La democracia es eso y nadie pierde de una vez para siempre ni nadie gana para apoderarse del gobierno para la eternidad. Son las cosas buenas de la democracia, aunque en algunas partes del mundo (incluso en países cercanos al nuestro), eso todavía hace falta entender.

Si algo manchó lo respetuoso y civilizado de esta campaña, fue la irrupción de la redes sociales. Lleva a pensar que este país vivió el proceso a dos niveles como si uno no se tocara con el otro. Y la diferencia entre la realidad que se trasmite en un nivel es abismal con la otra. Abismal y eventualmente peligrosa.

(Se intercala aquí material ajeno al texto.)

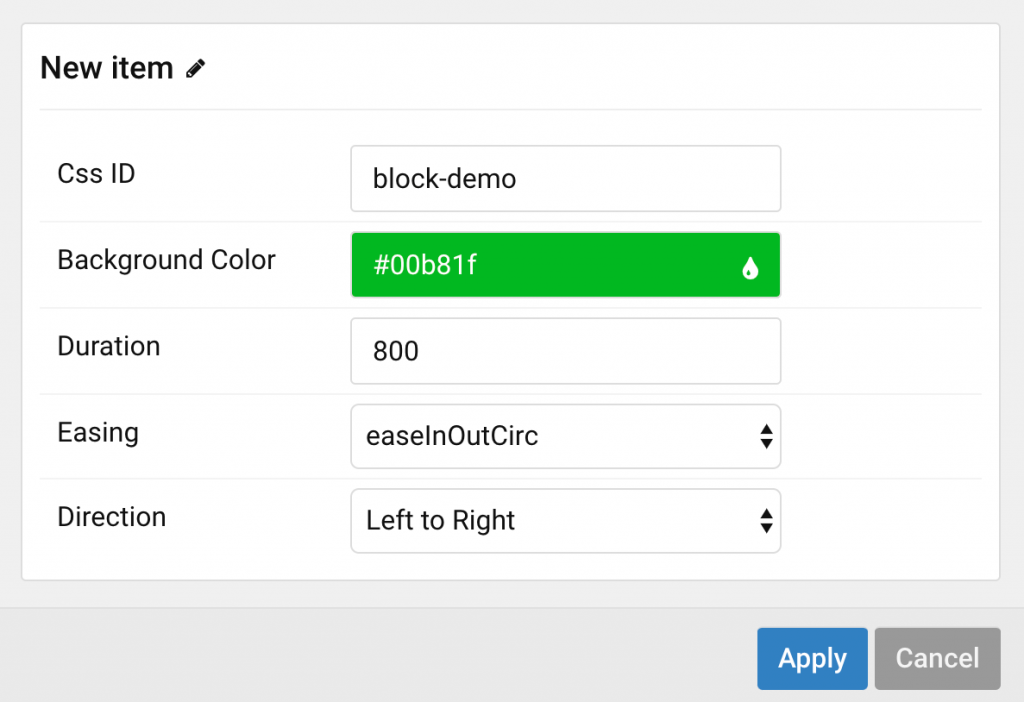Screen dimensions: 1024x702
Task: Expand the Easing selector to change animation curve
Action: click(x=565, y=436)
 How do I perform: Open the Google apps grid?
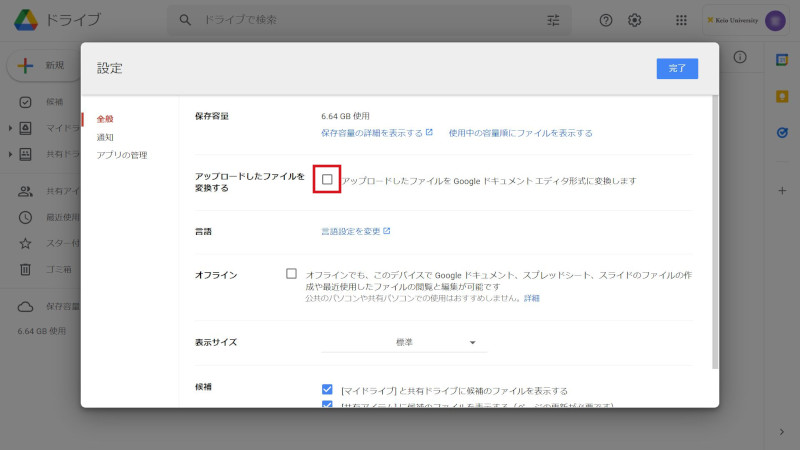click(682, 20)
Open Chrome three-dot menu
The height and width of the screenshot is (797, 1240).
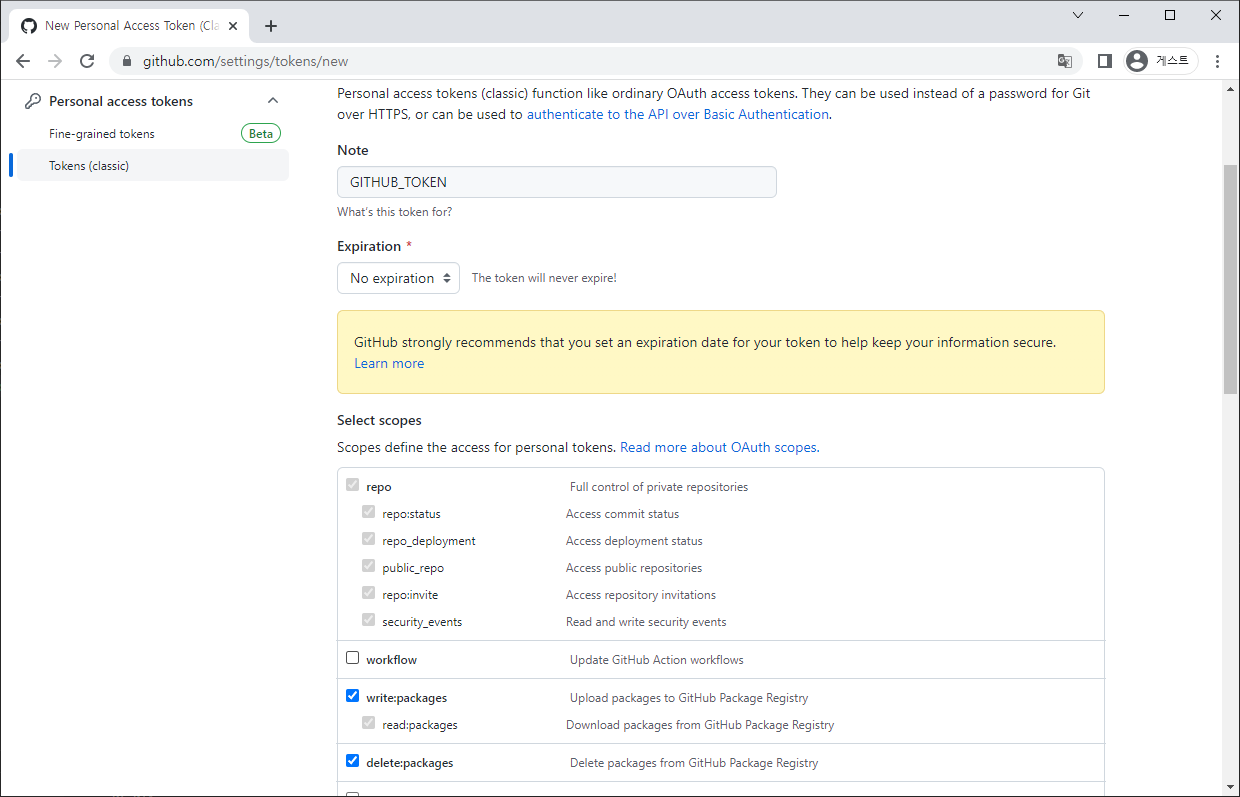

Es que aún aceptando que entre dirigentes en la campaña que se desarrolla en la superficie, pudo haber golpes bajos, por lo general nunca pasó de ser una salida de tono, un desliz que se intentó arreglar en la siguiente oportunidad.

No es así con las redes. Allí se dice de todo. No hay matices. Amparados en el anonimato total o parcial, la gente se insulta, se agrede, se ofende con términos agraviantes, descalificatorios y hasta soeces. Aquello que dos personas que piensan muy diferente no se animarían a decirse cara a cara en una rueda de bar o en una reunión familiar, se lo dicen sin reparos en las redes. Se impone una ilimitada grosería.

Esto debería alertarnos hacia el futuro. Como en ese mundo de lo etéreo no hay pautas, los cuidados de lo que debería ser una vida de civilidad se pierden y eventualmente ello tendrá consecuencias complicadas respecto a la calidad de nuestra democracia. Algo que ya está ocurriendo en otras partes del mundo.

La novelería de estos instrumentos llevan a que los usemos con extrema libertad. Pero si en tiempos pasados cuando ellos no existían, la libertad era la misma, pero los buenos modales y el respeto al otro eran parte de nuestra forma de entendernos, algo malo está sucediendo.

Quizás, como ciudadanos, como personas libres, como gente que quiere expresar sus convicciones con firmeza y libertad, estos instrumentos nos hayan dado un espacio infinito, que no hemos aprendido a usarlos con el control debido. Que no es el de acallar opiniones, sino el de respetar las de los otros. Nadie pide ceder posiciones, pero sí aceptar que hay otras que tienen validez y razón de ser, que tienen derecho a hacerse escuchar y que el intercambio puede ser todo lo recio que se quiera, pero a la misma vez tolerante, amable y respetuoso.

Así como en el mundo de lo tangible y lo analógico los uruguayos debimos aprender a ser corteses y abiertos, también tendremos que aprenderlo en el mundo de lo digital y las redes.

La esencia de vivir en democracia es que la gente que cree y siente de modos diferentes (y por eso vota opciones distintas), pueda convivir en paz, en armonía y respeto hacia los demás. Y eso vale aun en la era de las redes sociales. Lo vale aún más. Más que nunca hoy.

Por eso este día es de celebración. Ya lo es mientras transcurre y aun antes de conocer los resultados. Porque en el respeto de unos a otros se juega la democracia y para las uruguayos, vivir en democracia ha sido siempre una marca de identidad. Que eso nunca se pierda.